> [Work order]
Please write out every line of the material, leaving out any picture.

> [Given information]
☆ ☆ ☆

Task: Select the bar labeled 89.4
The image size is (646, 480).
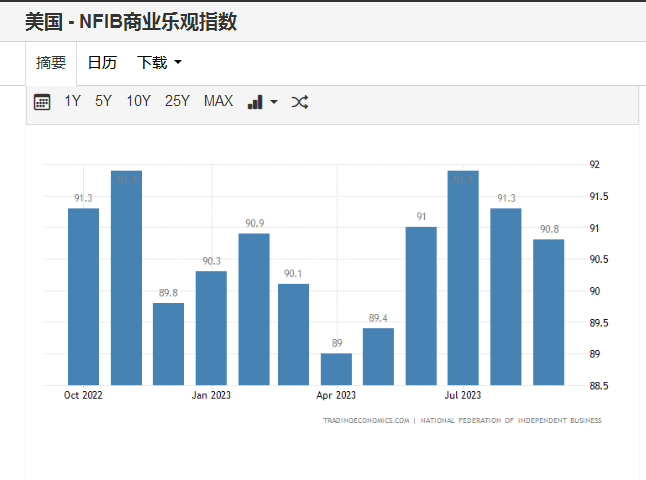Action: (378, 356)
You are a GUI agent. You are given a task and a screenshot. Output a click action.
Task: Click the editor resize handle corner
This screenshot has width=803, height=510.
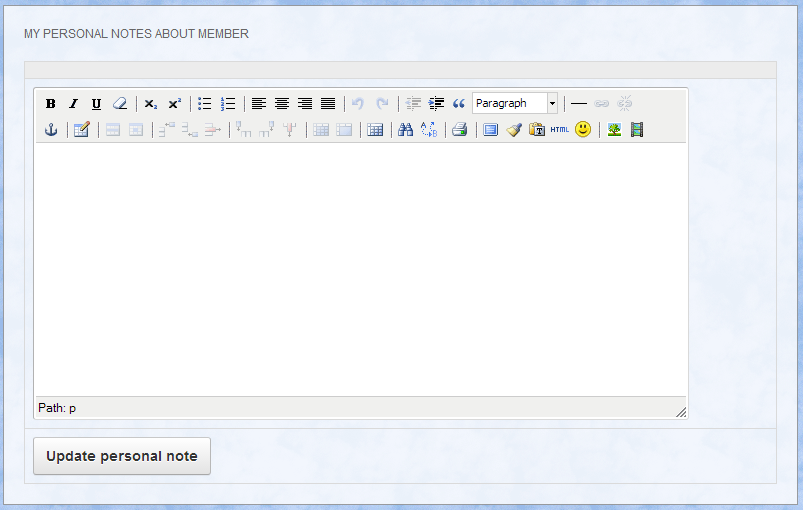pos(681,412)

☆ ☆ ☆

> [The completed task]
Task: Select the bar labeled 89.4
The image size is (646, 480).
Action: (378, 356)
You are a GUI agent. You are given a task and a screenshot. Output a click action.
Task: Click the editor resize handle corner
This screenshot has width=803, height=510.
pos(681,412)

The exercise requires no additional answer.